▶ EXERCISE BRIEF: From the blog excerpt on utility vendors below, please copy the passage starting with "The purpose of" and going on through "not our business.", substituting "energy sector" for "utility industry".

▶ PAGE EXTRACT:
|---|

I know, I served in the First Gulf War during a career in the U.S. Army Reserve. Of the Second Gulf War, I’ll just say to those politicians who want to get out now, before the job is done, that if you don’t take the fight to the enemy, the enemy definitely will bring it to you—see the Twin Towers, er, uh, where they used to be.
 
The purpose of this blog isn’t to fight the Second Gulf War, but to point out that a lot of people in the utility industry—particularly in the vendor community (not all, but too many)—are still planning for the last war. Over the last few weeks, I’ve had occasion to read a lot of material and talk with a lot of vendors who serve the industry. Without naming names, some of the less-optimistic things I have heard or read include:
 
·  We’re in the AMI business, why should we be interested in Intelligent Utility Enterprises or Smart Grids. That’s not our business.
·  We’re in the Smart Grid business, but there’s no reason for real-time data to flow outside the operations/engineering departments, that’s dangerous and they wouldn’t understand it anyway.
·  There has never been a greater need for utility providers to employ customer segmentation in order to improve the results of their marketing communication efforts.
·  We sell SCADA/DA equipment, why should we be interested in talking to utility CIOs?
·  We offer CIS, Asset Management and Mobile Systems, we aren’t ready to jump into the IUE/Smart Grid market.
·  We want to enter the U.S. market with a different CIS and do it on an outsourced basis.
 
During this same time period, I have helped one major utility CIO develop his utility's IUE/Smart Grid strategy document and been aware of many others under development. I’ve seen several utilities actually start fairly advanced integrated projects, and worked with a significant number of utility CIOs who are very concerned about the future and learning as much as they can about the distributed, smart utility of the future--so much so that they have contributed considerable time and resources to help guide Sierra Energy Group in development of conferences and programs specifically around the IUE/Smart Grid.

|---|

[Stored data]
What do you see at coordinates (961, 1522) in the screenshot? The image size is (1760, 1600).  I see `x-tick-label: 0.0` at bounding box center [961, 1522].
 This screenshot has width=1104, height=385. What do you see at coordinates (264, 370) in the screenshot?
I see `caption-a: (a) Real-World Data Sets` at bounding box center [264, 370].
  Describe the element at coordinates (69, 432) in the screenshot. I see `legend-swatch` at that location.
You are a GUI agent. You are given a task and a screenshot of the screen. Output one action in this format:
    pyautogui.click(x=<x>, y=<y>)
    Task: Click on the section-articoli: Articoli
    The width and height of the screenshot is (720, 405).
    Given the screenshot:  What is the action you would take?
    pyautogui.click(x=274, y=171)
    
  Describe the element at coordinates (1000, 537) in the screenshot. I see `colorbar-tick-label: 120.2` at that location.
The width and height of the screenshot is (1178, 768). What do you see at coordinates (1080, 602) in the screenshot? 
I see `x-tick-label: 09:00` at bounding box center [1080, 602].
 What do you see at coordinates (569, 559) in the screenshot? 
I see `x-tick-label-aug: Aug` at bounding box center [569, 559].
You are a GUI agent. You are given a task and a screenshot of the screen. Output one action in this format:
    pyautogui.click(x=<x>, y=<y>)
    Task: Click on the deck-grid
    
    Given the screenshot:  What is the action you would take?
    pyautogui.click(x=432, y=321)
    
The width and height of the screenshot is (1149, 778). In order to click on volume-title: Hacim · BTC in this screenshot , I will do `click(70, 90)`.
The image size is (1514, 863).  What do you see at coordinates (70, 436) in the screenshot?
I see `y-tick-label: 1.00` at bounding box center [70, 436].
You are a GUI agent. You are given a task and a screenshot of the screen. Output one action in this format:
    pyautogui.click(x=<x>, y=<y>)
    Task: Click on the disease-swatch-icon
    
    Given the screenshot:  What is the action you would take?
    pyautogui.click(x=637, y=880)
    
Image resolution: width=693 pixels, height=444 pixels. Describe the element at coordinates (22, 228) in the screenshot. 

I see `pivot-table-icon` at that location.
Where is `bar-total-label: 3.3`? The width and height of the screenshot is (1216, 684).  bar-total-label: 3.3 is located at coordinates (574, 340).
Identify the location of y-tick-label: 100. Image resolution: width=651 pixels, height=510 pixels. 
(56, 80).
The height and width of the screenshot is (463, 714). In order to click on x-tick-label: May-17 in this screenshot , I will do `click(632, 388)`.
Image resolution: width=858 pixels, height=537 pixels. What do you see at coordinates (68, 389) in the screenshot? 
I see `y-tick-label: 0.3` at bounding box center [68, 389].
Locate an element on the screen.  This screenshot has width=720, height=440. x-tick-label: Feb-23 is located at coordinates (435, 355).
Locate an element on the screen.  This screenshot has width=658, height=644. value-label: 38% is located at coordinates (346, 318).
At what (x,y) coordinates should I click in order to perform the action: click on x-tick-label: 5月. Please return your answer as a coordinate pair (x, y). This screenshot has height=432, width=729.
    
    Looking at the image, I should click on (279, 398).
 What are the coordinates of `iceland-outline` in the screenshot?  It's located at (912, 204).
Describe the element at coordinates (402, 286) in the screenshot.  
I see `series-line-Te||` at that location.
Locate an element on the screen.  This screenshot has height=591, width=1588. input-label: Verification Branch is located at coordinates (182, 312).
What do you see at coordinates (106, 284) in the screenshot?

|---|

▶ WORKED SOLUTION:
The purpose of this blog isn’t to fight the Second Gulf War, but to point out that a lot of people in the energy sector—particularly in the vendor community (not all, but too many)—are still planning for the last war. Over the last few weeks, I’ve had occasion to read a lot of material and talk with a lot of vendors who serve the industry. Without naming names, some of the less-optimistic things I have heard or read include:
 
·  We’re in the AMI business, why should we be interested in Intelligent Utility Enterprises or Smart Grids. That’s not our business.